COSA SI RICHIEDE -> Scrivi il seguito del testo sulla debole ripresa economica in Europa, cominciando subito dopo la sua ultima frase.

ESTRATTO ->
***
Europa fuori pericolo recessione ma la ripresa è debole. Come hanno inciso le politiche di austerità e i tentativi di ripresa? (Scopri di più su: http://www.novomodo.org/3-anni-leuropa-pericolo-recessione-cosa-dicono-le-statistiche/?utm_content=buffer442ca&utm_medium=social&utm_source=twitter.com&utm_campaign=buffer)

I recenti rapporti sulla popolazione, l’occupazione ed l’economia delineano una debole ripresa economica ancora non in grado di impatto sugli aspetti sociali, quelli più duramente colpiti dagli anni di crisi e dalle politiche di austerità.

Crescenti disuguaglianze, incertezza sul futuro, frustrazione e risentimento permangono creando terreno fertile per il successo di quelle forze politiche più retrive e nazionaliste ormai diffuse in ogni Stato membro della traballante Unione.


Il testo che segue, a cura di Simone Siliani presenta un’analisi dei dati più significativi su crescita, occupazione e disoccupazione.

Qualcuno sostiene, non senza fondamento, che l’analisi di dati statistici sulla popolazione, l’occupazione e l’economia abbiano poco significato quando misurati e correlati in archi temporali troppo ravvicinati e che i veri dati significativi sono quelli che si misurano su lunghezze medie e medio-lunghe. Sarà, ma seguire costantemente i dati statistici quadrimestrali sull’occupazione e lo sviluppo sociale in Europa pubblicati dalla Commissione Europea è sempre interessante. Così il rapporto sul primo quadrimestre del 2016 appena pubblicato e fondato sulla base dei dati di Eurostat appare come un’occasione per tentare di comprendere in quale misura la debole ripresa economica in atto in Europa si rifletta sugli aspetti sociali che sono stati quelli più duramente colpiti dalla crisi anche in virtù delle ricette di austerità in vigore nel Vecchio Continente e che hanno impedito di reagire alla crisi finanziaria con investimenti e immissione di soldi freschi nel sistema economico provenienti da casse pubbliche. Cosa che, sia detto per inciso, ha certamente inciso anche sul recente referendum inglese e sulla crescita del senso di frustrazione, di risentimento e di incertezza sul proprio futuro da cui traggono alimento le forze politiche più retrive e nazionaliste ormai diffuse in ogni Stato membro della traballante Unione.
***
DATI FORNITI ->
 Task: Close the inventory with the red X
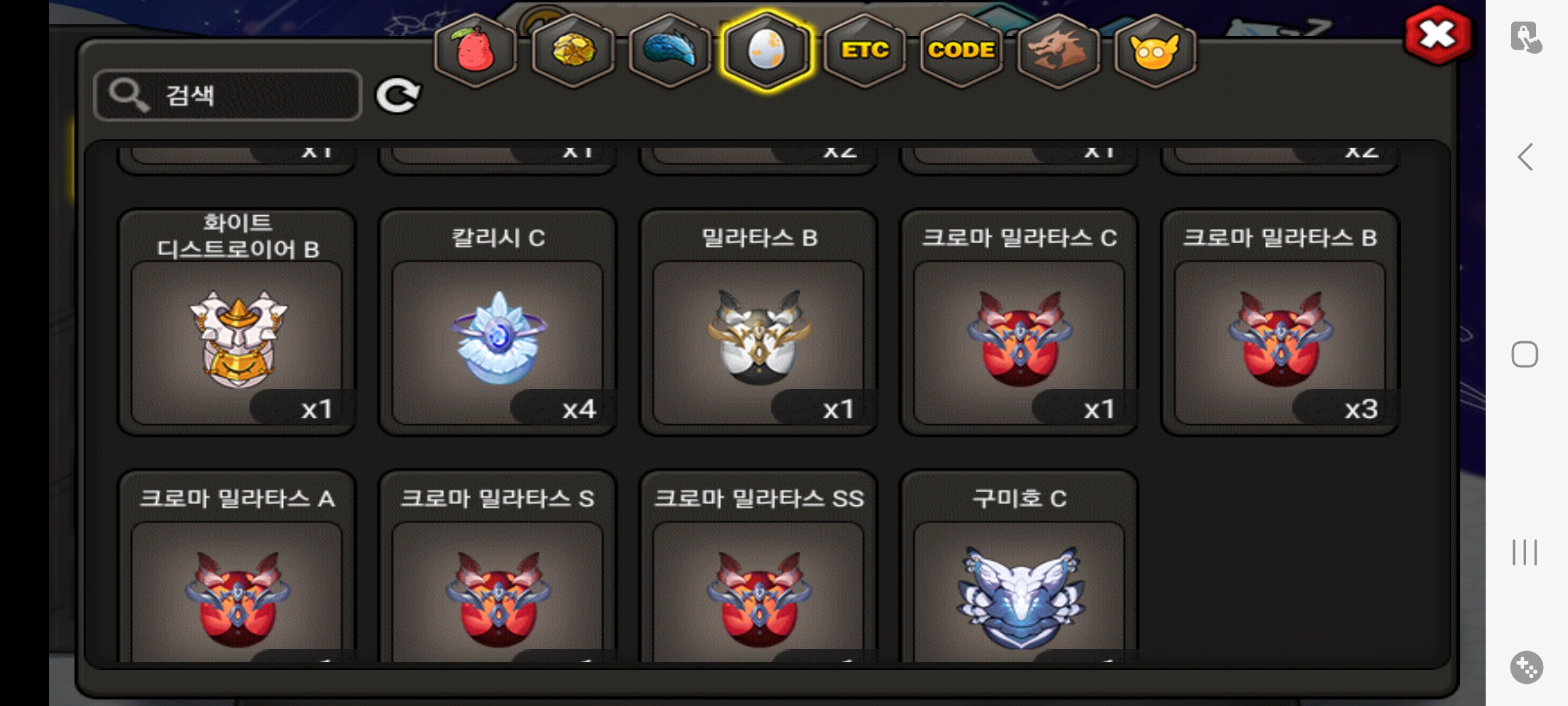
***
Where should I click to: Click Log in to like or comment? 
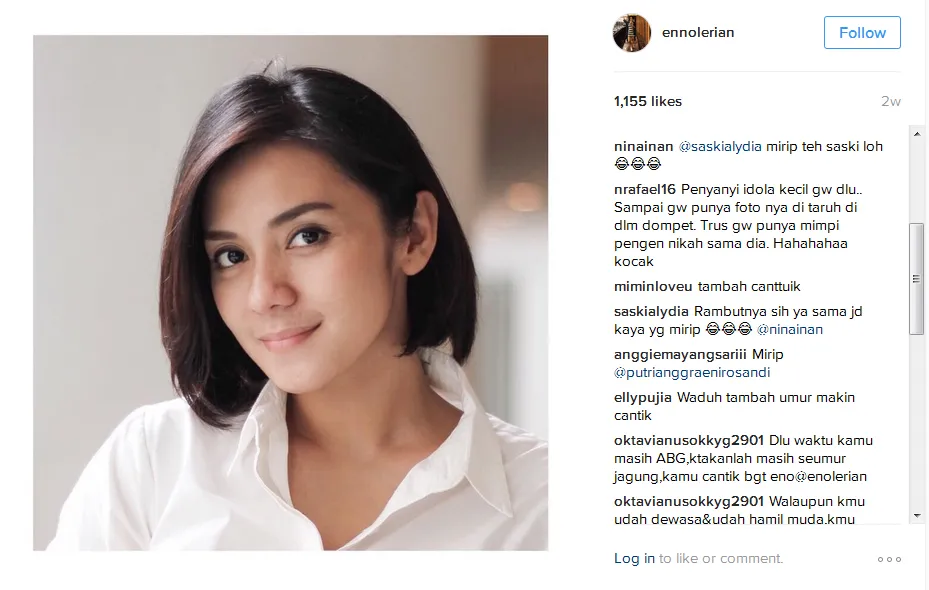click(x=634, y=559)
***
RISPOSTA ->
A fronte di una crescita economica, ancora misurata in PIL e in GHDI – Gross disposable household income (la disponibilità di reddito familiare al netto delle tasse e contributi sociali), modesta nel terzo anno di uscita dalla recessione, i dati dell‘occupazione e affini presentano complessivamente segni di miglioramento. Ma tutti questi dati sono ancora assai diversificati fra i vari Stati membri dell’Unione. Ad esempio fra gli Stati europei maggiori, la Spagna mostra maggiore dinamismo (nonostante il quadrimestre abbia coinciso con l’assenza di un governo nazionale!) con un +0,8% di PIL, a fronte di una media europea dello 0,5%, mentre Francia, Germania e Italia sono più deboli (0,4%-0,8%) e soprattutto Polonia (-0,1%), Ungheria (-0,8%) e Grecia (-0,5%) sono ancora in recessione. Parametrando i dati ad un anno, solo la Spagna supera il 3% fra gli Stati maggiori, Irlanda, Malta, Romania e Svezia arrivano al 4%, ma la media UE è all’1,8%.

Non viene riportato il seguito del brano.